Text to read>
◇ ◇ ◇ ◇ ◇
# overclocked system info required



## the_aware (Jan 2, 2009)

Info required
which is better for gaming an overclocked e7200 or an e8400
also a good non igp mobo good for overclocking 
price range of mobo:below 5k;should support raid 0.
also if possible tell the freq that a normal aircooled cab can support for the above processors.


----------



## haider_up32 (Jan 2, 2009)

close ur eyes and buy an e7200 ..if possible wait for few moonths and then buy a e5200...e8x series is just a REAL WASTE of money for now


----------



## The Sorcerer (Jan 3, 2009)
◇ ◇ ◇ ◇ ◇
Extracted data entries>
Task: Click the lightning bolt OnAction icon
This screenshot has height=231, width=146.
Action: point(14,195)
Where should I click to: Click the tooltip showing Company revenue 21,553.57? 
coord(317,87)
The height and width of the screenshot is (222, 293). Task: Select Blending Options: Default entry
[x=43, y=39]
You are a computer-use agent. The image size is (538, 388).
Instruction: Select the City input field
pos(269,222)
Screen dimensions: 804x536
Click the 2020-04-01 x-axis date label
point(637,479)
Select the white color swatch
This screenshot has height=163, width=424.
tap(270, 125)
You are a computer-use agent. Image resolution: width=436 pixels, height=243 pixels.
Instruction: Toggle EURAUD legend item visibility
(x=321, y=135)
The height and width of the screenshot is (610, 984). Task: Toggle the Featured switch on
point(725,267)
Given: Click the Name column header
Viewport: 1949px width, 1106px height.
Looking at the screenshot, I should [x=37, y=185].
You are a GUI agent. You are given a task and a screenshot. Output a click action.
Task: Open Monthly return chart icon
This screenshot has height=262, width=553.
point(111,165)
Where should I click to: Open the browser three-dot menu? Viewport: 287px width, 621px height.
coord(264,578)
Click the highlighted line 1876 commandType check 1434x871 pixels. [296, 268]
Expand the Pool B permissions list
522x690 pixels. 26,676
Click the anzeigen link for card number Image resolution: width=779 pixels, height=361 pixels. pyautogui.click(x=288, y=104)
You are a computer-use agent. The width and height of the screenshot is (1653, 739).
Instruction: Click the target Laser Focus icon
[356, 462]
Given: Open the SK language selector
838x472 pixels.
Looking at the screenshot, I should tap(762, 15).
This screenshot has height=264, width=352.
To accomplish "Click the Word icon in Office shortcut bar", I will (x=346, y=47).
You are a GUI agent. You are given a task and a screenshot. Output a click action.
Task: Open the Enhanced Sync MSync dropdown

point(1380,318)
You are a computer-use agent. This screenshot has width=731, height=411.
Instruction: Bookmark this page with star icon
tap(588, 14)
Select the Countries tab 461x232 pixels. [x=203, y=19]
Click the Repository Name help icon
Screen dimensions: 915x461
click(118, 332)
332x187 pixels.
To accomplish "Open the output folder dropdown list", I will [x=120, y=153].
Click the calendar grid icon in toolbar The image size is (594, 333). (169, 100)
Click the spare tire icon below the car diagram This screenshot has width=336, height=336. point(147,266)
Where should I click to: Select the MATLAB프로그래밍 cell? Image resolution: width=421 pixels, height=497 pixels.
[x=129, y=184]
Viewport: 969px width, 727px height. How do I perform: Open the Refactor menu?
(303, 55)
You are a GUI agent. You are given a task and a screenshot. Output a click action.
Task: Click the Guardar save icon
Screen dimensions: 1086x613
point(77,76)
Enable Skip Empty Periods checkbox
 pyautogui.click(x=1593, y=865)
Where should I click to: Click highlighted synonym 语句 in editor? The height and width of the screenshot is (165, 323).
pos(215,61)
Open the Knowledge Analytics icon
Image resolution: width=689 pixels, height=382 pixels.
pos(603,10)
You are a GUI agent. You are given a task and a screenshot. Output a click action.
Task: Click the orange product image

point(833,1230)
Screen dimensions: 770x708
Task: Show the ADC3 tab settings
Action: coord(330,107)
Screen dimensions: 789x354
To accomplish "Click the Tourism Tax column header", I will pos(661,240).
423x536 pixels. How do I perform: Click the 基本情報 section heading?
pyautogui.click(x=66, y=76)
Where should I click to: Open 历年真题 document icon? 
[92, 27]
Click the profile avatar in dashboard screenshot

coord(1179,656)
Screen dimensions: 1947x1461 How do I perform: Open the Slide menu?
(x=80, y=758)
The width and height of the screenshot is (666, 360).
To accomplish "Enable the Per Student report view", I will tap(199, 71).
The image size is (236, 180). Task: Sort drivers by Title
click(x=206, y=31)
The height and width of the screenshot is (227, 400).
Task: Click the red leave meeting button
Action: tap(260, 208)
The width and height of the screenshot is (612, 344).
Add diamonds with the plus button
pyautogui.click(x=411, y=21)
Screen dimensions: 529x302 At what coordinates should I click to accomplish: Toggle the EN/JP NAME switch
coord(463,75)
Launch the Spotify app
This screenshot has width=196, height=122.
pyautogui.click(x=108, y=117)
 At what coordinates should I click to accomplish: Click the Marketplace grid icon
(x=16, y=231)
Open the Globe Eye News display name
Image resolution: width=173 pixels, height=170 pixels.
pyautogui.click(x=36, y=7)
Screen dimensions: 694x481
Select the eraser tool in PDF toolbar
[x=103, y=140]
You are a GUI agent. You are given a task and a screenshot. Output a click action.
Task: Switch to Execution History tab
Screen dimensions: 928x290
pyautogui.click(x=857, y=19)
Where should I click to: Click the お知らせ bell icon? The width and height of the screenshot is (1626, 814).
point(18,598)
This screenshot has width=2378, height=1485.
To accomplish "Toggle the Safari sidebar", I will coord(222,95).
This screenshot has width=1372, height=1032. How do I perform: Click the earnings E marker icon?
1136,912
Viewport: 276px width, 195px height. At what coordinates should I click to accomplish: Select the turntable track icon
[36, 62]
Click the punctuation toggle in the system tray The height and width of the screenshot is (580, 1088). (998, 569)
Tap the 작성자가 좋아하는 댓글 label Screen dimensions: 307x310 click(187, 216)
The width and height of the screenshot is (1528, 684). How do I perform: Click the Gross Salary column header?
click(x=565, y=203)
◇ ◇ ◇ ◇ ◇
Exercise tasks>
[1] In the forum thread about overclocking for gaming, rewrite the stretch from "## the_aware (Jan" through "support raid 0." with "mobo" replaced by "motherboard".
[2] Carry on the forum thread about overclocking for gaming from its last line.

Answers below>
[1]
## the_aware (Jan 2, 2009)

Info required
which is better for gaming an overclocked e7200 or an e8400
also a good non igp motherboard good for overclocking 
price range of motherboard:below 5k;should support raid 0.

[2]
E8400 e0 slb9j type processor overclock wonderfully but M0 slapc (I think) are common ones we get in the market and they overclock well. The good thing about e7200 is that even a toughest batch of e7200 can do atleast 3.5 ghz easily. I have asus p5q deluxe with bios 1611 and I managed to get it upto 4.2 ghz on default voltage. Though it was 3 hours orthos stable, with bit more voltage passed through I should be able to get it right. If you manage to get e8400 with e0 stepping its a good thing, or else its wasted.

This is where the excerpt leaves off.